''What is certain is that the United States and Western Europe are headed for a showdown.''
This is how a European Community spokesman responded July 20 to what West European governments see as increasing dogmatism and inflexibility in Reagan administration thinking.
''We've issued communique after communique condemning American policy in the toughest language possible between friends. Now its time to back up our words with action,'' the official said.
And West European officials have moved quickly over recent days and weeks toward taking a tougher, hard-line approach on transatlantic disputes. This threatens to widen further the growing gap between the Atlantic allies.
Conflicts between the US and several Western European countries over various issues ranging from American restriction on the sale of European equipment for the Soviet gas pipeline to stiff US duties on European steel imports, have been simmering, sometimes boiling, for months.
But only in the past few weeks have the Europeans shown a willingness to get tough with their ''American friends,'' rather than to continue to put emphasis on efforts to change US policy with words and gentle prodding.
The soundest evidence yet of this new mood came at a meeting of European Community (EC) foreign ministers July 20 - the second such meeting devoted almost exclusively to deteriorating commercial relations between the US and Europe.

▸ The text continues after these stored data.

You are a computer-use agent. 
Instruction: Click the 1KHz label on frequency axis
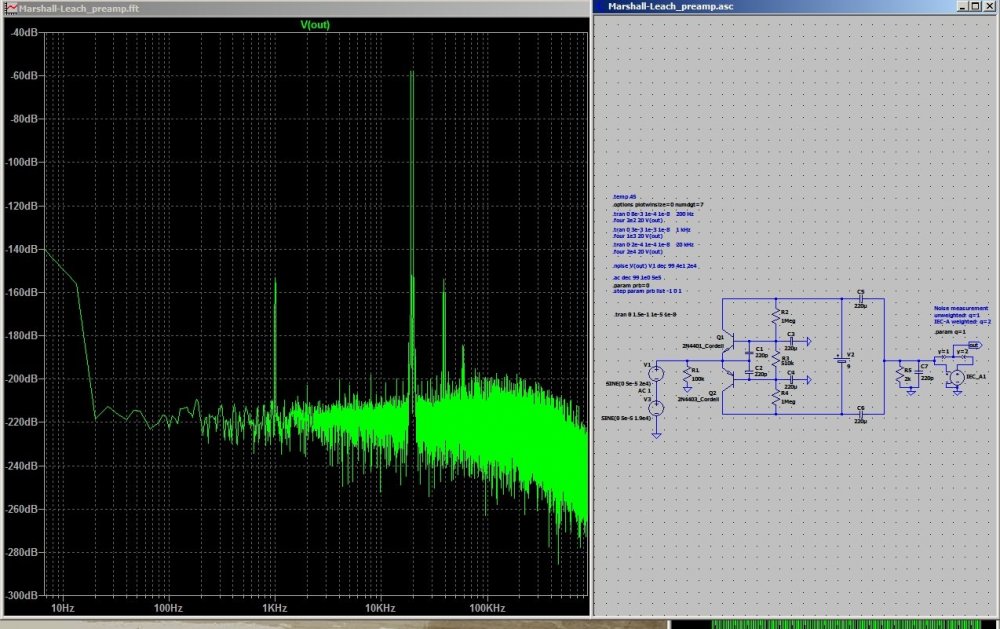pos(274,608)
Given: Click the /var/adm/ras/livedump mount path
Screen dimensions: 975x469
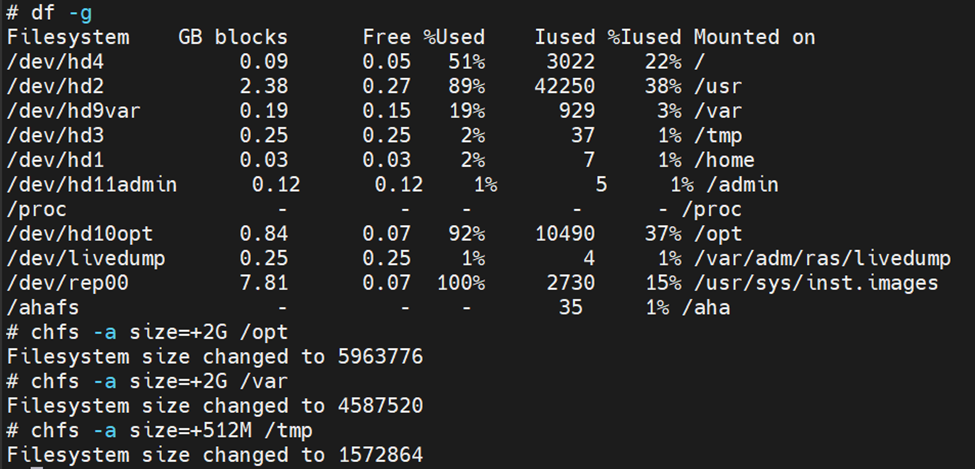Looking at the screenshot, I should (822, 258).
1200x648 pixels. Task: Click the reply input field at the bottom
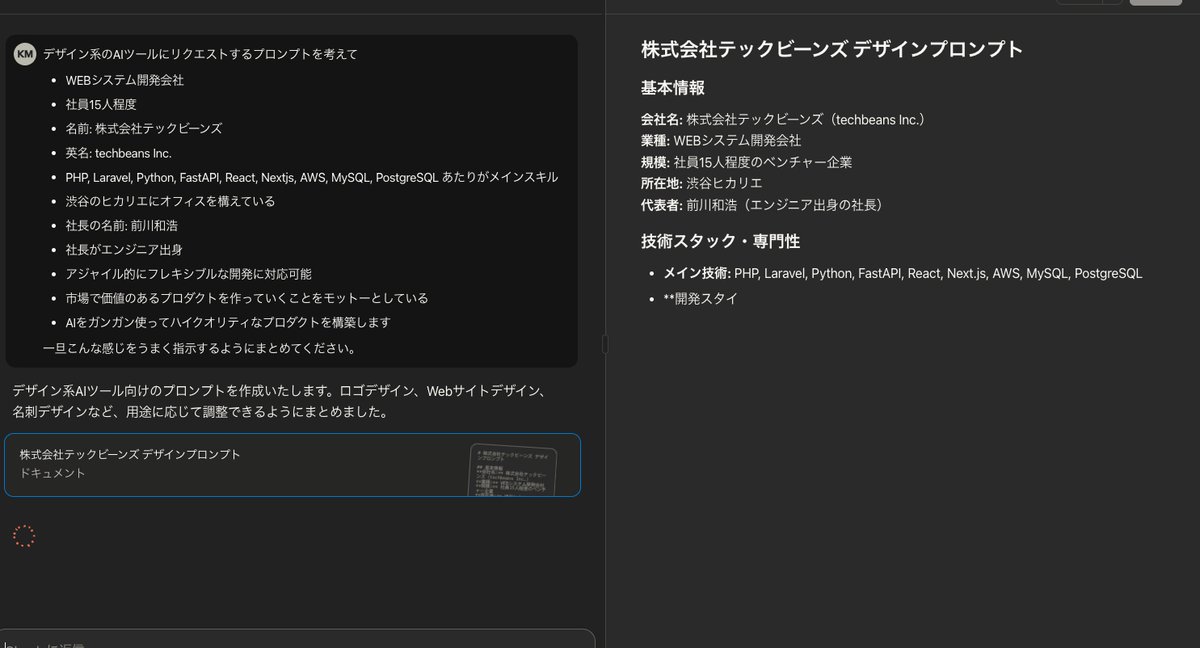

''At the meeting, I noticed an increasing determination all around the table to stand tough against the Americans,'' the president of the EC, Danish Foreign Minister Kjeld Olesen told journalists July 20. ''This psychological aspect must not be underestimated.''
Etienne Davignon, EC industry commissioner, echoed the point, saying ''there is no longer any question of the EC or the national governments kowtowing to American pressure and giving way.''
What both officials had in mind - among other things - was the recent decision by the British government to allow British companies, with contracts to supply equipment for the Soviet gas pipeline, to circumvent the US ban on such sales. The ban was announced by President Reagan several weeks ago in protest against the continuing Soviet involvement in the military crackdown in Poland.

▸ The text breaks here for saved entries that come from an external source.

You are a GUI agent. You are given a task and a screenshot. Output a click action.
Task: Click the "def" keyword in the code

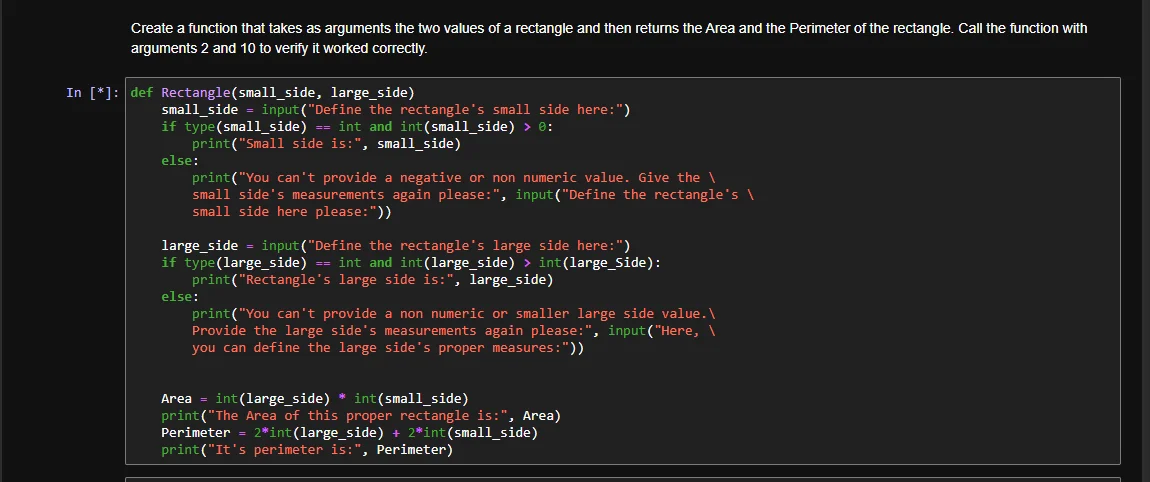pos(142,93)
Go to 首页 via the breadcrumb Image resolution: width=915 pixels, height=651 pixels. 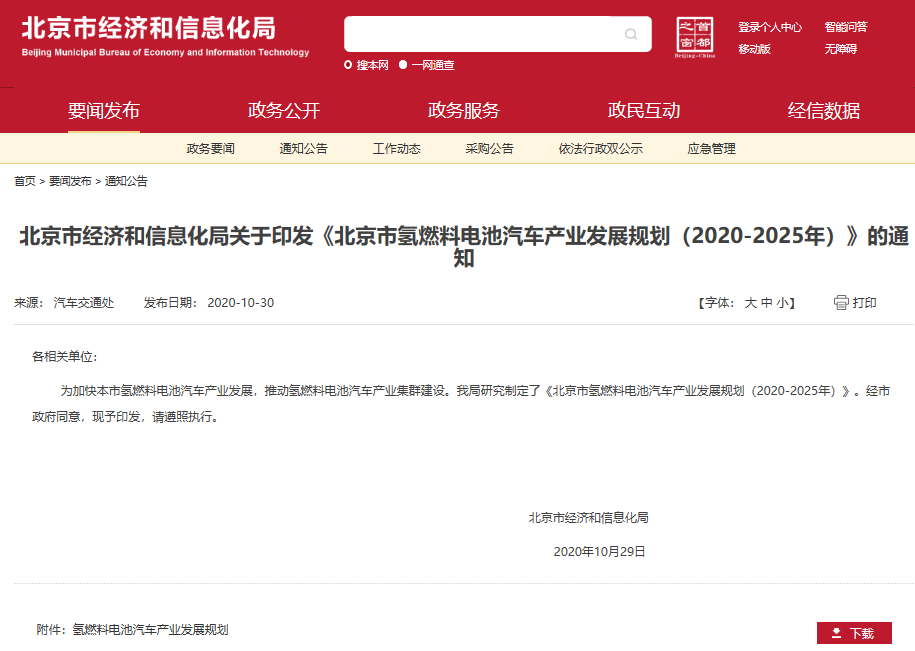pos(24,182)
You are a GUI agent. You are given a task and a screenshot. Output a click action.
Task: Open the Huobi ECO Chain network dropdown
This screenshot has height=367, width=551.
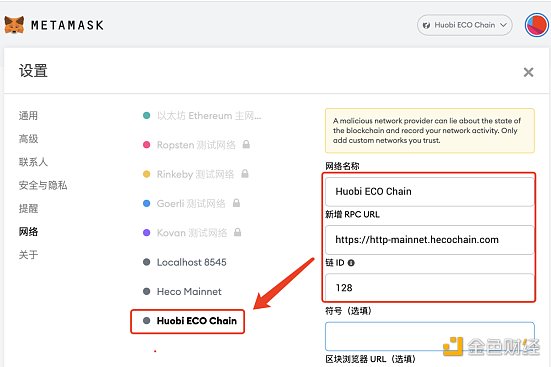(x=465, y=25)
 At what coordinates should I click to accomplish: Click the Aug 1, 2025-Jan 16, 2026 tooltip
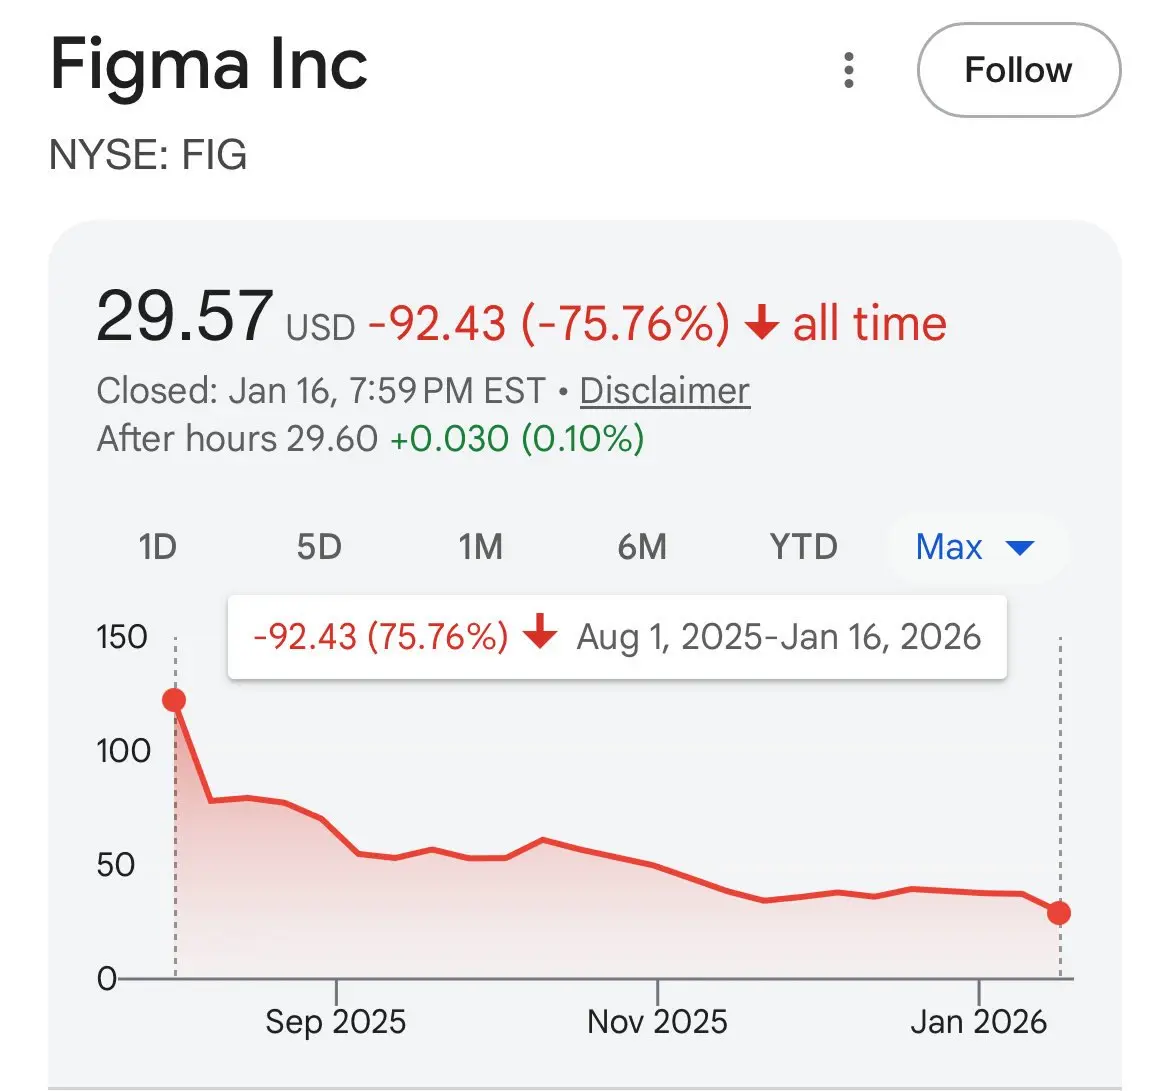(x=778, y=637)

Attempts are still being made by several European governments to persuade President Reagan to reverse his decision. Raising the issue in talks this week with US Secretary of State George Shultz in Washington, will be a parade of European officials including West German Chancellor Helmut Schmidt, Italian Foreign Minister Emilio Colombo, and British Foreign Secretary Francis Pym.
But the Europeans now understand that Mr. Reagan will not change his mind until - as one high EC official put it - ''there is a substantial change in the Polish situation.''
Therefore, national governments have begun to prepare dossiers challenging the legality of the US action. Since the matter mainly affects firms in West Germany, Britain, and France, it could end up in the International Court of Justice in the Hague or in European courts, where, according to may experts, the Europeans would win.

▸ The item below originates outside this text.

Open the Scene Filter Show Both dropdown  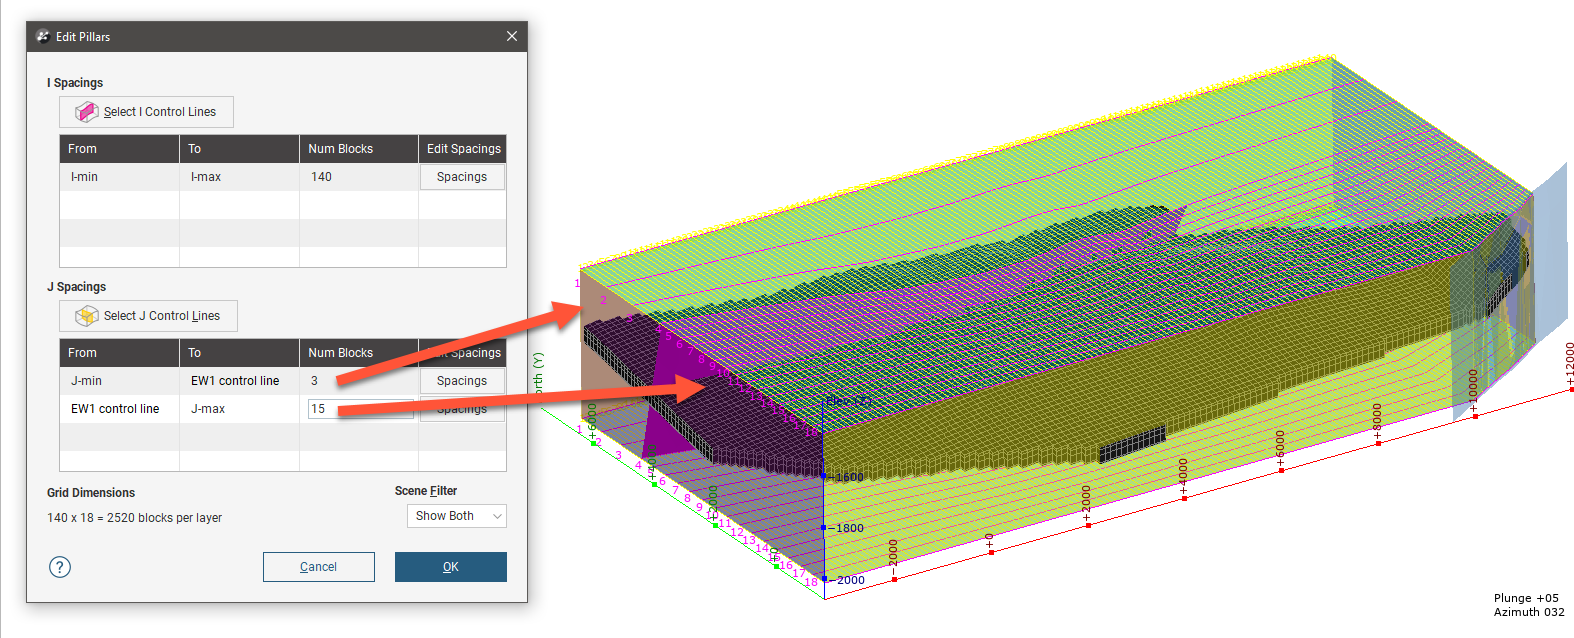[456, 516]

''We have tried to explain to the Americans what these lost contracts would mean in terms of lost jobs,'' a frustrated Wilhelm Haferkamp, the EC commissioner for external relations, said July 20. ''But they don't seem to have understood the possible political and social repercussions.''
On steel, the Reagan administration has remained rigid too, forcing the Europeans to respond in kind. Months of negotiation between the EC and the US Commerce Department on limiting European steel imports to the US ended in failure last week. And while bilateral relations between the US and individual steel producing countries continue, the EC foreign ministers July 20 authorized the Commission to look into possible retaliatory measures to be employed against the US if the latest round of negotiations fail.
Few analysts will venture a prediction on how the new European mood of ''standing tough'' against the US will work out. But they do agree that a showdown is imminent.